Anyhow I hope we all get a refund. My PC is my main hobby so having instability caused a ton of frustration and anguish.
When did you buy it? Depending on the credit card you have, they will sometimes extend on any manufacturer warranty by a year or two. Might be worth checking.
Are there like no consumer guarantees in the US? How is this not a open and shut case where the manufacturer needs to replace or refund the product?
Nope, pretty much none in most cases. Though this is probably going to devolve into a giant class-action, because it is pretty egregious… so affected people will get something like $6.71 and the lawyers will walk away with a couple billion or whatever.
It’s just a motherboard and a cpu. Everything else is cross compatible, likely even your cpu cooler. If you just buy another intel chip… it’s just gonna oxidize again.
$370 for a 7800x3d https://www.microcenter.com/product/674503/amd-ryzen-7-7800x3d-raphael-am5-42ghz-8-core-boxed-processor-heatsink-not-included
~$200 for a motherboard.
Personally i’d wait for the next release to drop in a month… or until your system crashes aren’t bearable / it’s worth making the change. I just don’t see the cost as prohibitive, it’s about on par with all the alternatives. Plus you could sell your old motherboard for something.
I mean, happy for you, but in the real world a 200 extra dollars for a 400 dollar part is a huge price spike.
Never mind that, be happy for me, I actually went for a higher spec than that when I got this PC because I figured I’d get at least one CPU upgrade out of this motherboard, since it was early days of DDR5 and it seemed like I’d be able to both buy faster RAM and a faster CPU to keep my device up to date. So yeah, it was more expensive than that.
And hey, caveat emptor, futureproofing is a risky, expensive game on PCs. I was ready for a new technology to make me upgrade anyway, if we suddenly figured out endless storage or instant RAM or whatever. Doesn’t mean it isn’t crappy to suddenly make upgrading my CPU almost twice as expensive because Intel sucks at their one job.

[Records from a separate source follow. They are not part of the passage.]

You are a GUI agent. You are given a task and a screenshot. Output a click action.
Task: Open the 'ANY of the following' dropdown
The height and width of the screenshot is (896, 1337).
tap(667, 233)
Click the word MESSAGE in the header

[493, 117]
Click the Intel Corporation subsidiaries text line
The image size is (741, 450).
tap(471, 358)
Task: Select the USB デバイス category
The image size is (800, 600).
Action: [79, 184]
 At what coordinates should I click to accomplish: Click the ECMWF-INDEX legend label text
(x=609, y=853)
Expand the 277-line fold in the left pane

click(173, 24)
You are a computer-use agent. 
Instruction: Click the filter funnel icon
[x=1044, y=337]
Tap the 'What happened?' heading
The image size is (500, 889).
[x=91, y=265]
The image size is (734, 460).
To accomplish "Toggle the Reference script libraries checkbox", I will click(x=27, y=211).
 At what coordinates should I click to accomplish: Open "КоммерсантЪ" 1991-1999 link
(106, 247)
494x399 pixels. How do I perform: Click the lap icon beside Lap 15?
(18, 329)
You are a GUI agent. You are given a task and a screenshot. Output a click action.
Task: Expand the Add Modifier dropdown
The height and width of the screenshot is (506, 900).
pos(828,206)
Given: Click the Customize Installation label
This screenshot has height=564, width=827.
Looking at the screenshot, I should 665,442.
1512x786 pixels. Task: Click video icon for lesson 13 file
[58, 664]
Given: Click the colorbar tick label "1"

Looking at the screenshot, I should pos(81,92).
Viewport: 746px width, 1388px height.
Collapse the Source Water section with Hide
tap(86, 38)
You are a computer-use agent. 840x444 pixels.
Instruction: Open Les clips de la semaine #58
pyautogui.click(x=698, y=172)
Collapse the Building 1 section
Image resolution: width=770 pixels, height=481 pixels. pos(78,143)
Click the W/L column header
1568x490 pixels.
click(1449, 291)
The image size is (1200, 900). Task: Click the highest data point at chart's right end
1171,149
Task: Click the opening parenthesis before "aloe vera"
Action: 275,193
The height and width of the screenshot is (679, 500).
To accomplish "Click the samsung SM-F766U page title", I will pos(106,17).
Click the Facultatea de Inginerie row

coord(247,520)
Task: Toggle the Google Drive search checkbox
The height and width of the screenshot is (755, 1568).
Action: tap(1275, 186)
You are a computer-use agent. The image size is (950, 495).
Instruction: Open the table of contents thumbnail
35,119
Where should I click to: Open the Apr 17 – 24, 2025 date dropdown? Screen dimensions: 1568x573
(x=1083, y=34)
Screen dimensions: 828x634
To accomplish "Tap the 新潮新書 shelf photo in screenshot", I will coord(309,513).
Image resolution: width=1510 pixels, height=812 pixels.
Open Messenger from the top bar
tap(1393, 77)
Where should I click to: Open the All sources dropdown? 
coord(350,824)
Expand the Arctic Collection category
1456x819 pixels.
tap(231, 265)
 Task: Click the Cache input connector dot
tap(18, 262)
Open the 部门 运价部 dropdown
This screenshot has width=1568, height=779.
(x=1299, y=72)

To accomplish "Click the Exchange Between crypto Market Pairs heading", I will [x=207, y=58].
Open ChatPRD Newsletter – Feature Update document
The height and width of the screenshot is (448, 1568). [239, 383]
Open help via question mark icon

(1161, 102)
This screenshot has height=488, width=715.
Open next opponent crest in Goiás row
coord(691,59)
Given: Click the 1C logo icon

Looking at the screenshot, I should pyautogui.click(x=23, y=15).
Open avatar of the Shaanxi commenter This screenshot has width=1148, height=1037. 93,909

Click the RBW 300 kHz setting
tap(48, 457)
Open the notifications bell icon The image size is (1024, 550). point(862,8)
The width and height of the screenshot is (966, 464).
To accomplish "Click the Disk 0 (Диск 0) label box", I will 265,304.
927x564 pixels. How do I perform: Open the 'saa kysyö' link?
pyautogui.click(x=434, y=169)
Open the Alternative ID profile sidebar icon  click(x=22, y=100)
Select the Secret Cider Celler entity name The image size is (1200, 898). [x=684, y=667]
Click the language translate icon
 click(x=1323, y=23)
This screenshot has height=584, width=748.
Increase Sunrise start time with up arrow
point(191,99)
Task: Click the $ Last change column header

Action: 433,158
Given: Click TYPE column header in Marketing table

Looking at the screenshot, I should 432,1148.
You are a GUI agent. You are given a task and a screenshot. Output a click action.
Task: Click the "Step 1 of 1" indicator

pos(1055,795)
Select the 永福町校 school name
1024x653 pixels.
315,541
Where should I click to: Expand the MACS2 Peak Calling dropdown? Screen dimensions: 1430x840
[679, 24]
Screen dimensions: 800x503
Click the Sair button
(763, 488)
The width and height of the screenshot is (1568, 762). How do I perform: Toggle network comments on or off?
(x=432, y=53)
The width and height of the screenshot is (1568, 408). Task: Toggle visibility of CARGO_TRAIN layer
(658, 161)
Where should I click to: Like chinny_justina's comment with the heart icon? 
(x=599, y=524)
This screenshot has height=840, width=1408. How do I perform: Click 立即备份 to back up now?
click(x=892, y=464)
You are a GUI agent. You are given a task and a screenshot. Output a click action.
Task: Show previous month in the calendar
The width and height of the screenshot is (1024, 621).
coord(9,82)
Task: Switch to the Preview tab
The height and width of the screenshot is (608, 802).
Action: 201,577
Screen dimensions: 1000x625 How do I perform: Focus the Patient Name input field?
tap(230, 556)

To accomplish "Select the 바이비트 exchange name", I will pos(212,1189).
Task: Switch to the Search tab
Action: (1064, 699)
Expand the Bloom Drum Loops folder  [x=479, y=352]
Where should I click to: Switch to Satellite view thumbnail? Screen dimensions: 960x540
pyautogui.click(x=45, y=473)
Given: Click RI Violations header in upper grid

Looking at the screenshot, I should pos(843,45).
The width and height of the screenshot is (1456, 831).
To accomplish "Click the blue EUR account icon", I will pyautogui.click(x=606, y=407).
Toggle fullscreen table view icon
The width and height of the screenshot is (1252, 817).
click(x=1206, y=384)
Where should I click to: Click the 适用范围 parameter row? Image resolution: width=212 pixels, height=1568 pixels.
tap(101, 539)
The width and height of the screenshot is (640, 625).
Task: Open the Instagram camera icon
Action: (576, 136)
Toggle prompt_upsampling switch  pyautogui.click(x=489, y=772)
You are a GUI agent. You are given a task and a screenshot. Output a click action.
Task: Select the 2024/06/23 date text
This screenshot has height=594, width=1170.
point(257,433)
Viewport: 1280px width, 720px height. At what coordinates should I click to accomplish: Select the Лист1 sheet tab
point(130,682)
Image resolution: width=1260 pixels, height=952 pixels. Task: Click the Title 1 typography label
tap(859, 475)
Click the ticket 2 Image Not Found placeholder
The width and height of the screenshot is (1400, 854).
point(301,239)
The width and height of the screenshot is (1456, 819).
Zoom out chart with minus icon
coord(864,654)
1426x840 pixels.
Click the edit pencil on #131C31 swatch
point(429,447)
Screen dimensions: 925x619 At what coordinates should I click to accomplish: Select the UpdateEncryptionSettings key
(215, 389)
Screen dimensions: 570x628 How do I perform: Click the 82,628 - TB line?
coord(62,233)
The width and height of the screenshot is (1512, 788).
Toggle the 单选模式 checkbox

It’s just nearly $600. Practically free.
How much does it cost to fix a 14900k?
I’m not really that knowledgeable about AM5 mobos (still on AM4) but you should be able to get something perfectly sensible for 100 bucks. Are you going to get as much IO and bells and whistles no but most people don’t need that stuff and you don’t have to spend a lot of money to get a good VRM or traces to the DIMM slots.
Then, possibly bad news: Intel Gen 13 supports DDR4, so you might need new RAM.
No, I have a DDR5 setup. Which is why my motherboard was way more expensive than 100 bucks.
The problem isn’t upgrading to a entry level AM5 motherboard, the problem is that to get back to where I am with my rather expensive Intel motherboard I have to spend a lot more than that. Moving to AMD doesn’t mean I want to downgrade.
I mean… back in the days I would never have bought a uATX board. You need expansion slots, after all, video, sound, TV, network, at least.
Nowadays? Exactly one PCIe slot occupied by the graphics card. Soundcards are pointless nowadays if your onboard doesn’t suffice for what you want to do you’d get an external audio interface, have it away from all that EM interference in the case, TV we’ve got the internet, NIC is onboard and as I won’t downgrade my network to wifi that’s not needed, either.
As far as I’m concerned pretty much all of my boards were an upgrade while also simultaneously becoming more and more budget.